Prompt - Copy the entries below character for character, from the very first line through the line containing "Action: pos(453,165)". Include both of those lines.

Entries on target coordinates
= = =

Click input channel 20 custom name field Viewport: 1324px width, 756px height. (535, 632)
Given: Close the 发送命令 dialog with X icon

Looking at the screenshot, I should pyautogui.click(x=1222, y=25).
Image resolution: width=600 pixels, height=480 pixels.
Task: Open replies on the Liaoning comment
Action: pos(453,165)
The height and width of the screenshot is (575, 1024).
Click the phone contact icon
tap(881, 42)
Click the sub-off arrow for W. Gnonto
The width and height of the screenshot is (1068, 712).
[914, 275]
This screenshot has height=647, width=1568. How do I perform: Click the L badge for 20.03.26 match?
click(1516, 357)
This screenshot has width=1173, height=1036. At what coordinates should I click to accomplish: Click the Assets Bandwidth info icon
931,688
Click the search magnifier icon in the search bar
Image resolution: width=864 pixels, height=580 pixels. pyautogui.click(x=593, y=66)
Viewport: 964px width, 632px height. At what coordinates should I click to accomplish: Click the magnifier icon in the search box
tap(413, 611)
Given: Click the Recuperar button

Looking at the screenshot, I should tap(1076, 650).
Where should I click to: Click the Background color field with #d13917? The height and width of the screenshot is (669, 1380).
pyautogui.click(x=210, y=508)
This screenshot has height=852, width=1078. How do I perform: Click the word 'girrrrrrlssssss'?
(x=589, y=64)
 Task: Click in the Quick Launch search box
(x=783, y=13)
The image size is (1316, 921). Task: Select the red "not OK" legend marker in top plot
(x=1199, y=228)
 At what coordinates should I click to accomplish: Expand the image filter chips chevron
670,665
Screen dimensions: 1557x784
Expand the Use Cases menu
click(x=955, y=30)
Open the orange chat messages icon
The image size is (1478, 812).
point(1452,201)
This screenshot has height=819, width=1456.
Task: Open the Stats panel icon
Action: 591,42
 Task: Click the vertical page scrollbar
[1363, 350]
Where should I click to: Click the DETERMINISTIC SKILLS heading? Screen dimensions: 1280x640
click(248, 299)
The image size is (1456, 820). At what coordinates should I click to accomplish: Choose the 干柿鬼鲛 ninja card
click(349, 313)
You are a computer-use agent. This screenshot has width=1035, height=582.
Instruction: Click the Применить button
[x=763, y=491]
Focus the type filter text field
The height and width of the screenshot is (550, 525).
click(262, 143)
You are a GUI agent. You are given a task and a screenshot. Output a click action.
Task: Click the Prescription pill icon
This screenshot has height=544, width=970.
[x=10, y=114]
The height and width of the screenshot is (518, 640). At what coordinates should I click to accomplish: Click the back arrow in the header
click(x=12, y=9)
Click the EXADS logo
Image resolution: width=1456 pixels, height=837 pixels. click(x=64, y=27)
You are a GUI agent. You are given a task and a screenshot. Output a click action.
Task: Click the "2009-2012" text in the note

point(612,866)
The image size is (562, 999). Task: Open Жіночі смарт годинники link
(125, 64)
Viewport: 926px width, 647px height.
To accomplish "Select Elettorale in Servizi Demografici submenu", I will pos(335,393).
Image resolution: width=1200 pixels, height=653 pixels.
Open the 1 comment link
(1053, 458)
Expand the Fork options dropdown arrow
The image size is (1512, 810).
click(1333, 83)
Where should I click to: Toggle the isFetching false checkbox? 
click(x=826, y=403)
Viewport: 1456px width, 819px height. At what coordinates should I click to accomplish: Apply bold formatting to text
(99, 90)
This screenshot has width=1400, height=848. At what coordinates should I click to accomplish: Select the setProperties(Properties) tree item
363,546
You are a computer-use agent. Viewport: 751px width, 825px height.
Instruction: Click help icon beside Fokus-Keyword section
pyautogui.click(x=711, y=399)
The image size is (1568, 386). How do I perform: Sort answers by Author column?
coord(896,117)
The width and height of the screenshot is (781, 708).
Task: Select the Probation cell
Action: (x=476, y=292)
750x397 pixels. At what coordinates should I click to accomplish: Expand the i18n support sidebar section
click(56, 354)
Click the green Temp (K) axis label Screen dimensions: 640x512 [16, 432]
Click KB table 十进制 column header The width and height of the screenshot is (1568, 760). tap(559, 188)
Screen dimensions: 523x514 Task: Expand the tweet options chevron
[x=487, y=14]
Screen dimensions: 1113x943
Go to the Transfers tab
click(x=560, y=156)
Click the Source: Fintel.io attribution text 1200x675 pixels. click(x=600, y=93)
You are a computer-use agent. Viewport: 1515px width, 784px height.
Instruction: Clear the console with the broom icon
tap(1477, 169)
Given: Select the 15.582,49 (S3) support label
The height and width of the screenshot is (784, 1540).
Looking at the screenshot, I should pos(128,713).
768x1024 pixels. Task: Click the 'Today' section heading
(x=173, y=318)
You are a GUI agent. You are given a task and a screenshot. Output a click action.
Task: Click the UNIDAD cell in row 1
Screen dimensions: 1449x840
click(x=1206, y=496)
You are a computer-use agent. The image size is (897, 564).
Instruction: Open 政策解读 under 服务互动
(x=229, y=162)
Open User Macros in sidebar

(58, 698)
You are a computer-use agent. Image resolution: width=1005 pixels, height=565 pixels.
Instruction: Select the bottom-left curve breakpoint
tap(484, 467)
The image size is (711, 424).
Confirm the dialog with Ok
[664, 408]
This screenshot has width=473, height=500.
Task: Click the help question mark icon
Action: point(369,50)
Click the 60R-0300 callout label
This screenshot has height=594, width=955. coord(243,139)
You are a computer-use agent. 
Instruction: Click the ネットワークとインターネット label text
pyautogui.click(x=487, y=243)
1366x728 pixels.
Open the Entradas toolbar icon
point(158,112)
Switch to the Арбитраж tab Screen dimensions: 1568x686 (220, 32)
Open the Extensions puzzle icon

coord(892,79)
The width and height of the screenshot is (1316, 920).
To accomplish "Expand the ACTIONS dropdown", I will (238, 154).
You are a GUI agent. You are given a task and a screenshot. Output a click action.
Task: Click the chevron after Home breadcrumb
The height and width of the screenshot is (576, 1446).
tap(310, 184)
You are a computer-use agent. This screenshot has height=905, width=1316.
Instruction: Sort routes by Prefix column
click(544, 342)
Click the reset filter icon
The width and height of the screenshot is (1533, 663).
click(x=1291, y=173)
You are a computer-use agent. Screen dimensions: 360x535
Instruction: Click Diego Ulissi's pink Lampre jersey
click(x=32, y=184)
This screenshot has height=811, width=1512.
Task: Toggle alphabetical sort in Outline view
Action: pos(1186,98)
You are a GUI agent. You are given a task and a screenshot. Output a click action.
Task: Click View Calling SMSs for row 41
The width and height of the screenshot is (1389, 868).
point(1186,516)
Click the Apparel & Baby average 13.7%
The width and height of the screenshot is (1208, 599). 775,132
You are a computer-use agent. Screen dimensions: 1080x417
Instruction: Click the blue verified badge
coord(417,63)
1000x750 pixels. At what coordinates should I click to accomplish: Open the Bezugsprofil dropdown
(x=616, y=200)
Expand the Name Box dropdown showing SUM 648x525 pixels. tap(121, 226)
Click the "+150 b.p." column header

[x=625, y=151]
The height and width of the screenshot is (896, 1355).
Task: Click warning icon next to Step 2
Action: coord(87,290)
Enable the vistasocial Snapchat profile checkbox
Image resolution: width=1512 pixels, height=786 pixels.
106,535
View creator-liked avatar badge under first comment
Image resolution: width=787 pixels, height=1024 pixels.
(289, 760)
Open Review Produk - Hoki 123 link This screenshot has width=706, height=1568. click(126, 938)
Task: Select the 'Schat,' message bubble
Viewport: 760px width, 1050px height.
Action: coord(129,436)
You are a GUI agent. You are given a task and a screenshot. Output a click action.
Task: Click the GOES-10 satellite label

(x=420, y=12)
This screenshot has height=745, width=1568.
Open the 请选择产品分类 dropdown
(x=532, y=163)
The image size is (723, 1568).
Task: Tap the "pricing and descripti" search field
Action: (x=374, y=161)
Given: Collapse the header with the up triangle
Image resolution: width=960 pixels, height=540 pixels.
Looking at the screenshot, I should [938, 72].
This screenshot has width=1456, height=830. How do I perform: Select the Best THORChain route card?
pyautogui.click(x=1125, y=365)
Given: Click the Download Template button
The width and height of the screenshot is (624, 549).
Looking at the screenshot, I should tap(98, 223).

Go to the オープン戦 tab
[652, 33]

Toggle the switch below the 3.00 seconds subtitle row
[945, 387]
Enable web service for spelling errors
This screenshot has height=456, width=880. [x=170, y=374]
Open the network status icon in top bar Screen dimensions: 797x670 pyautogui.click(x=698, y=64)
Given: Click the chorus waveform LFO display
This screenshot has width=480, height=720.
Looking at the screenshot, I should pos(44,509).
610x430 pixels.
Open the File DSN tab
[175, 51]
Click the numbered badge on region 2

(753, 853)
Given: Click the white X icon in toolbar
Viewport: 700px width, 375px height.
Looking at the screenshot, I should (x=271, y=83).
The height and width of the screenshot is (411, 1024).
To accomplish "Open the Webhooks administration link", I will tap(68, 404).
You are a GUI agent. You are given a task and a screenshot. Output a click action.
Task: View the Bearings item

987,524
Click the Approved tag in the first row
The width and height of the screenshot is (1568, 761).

= = =

Answer to the problem -
Click input channel 20 custom name field Viewport: 1324px width, 756px height. (535, 632)
Given: Close the 发送命令 dialog with X icon

Looking at the screenshot, I should pyautogui.click(x=1222, y=25).
Image resolution: width=600 pixels, height=480 pixels.
Task: Open replies on the Liaoning comment
Action: pos(453,165)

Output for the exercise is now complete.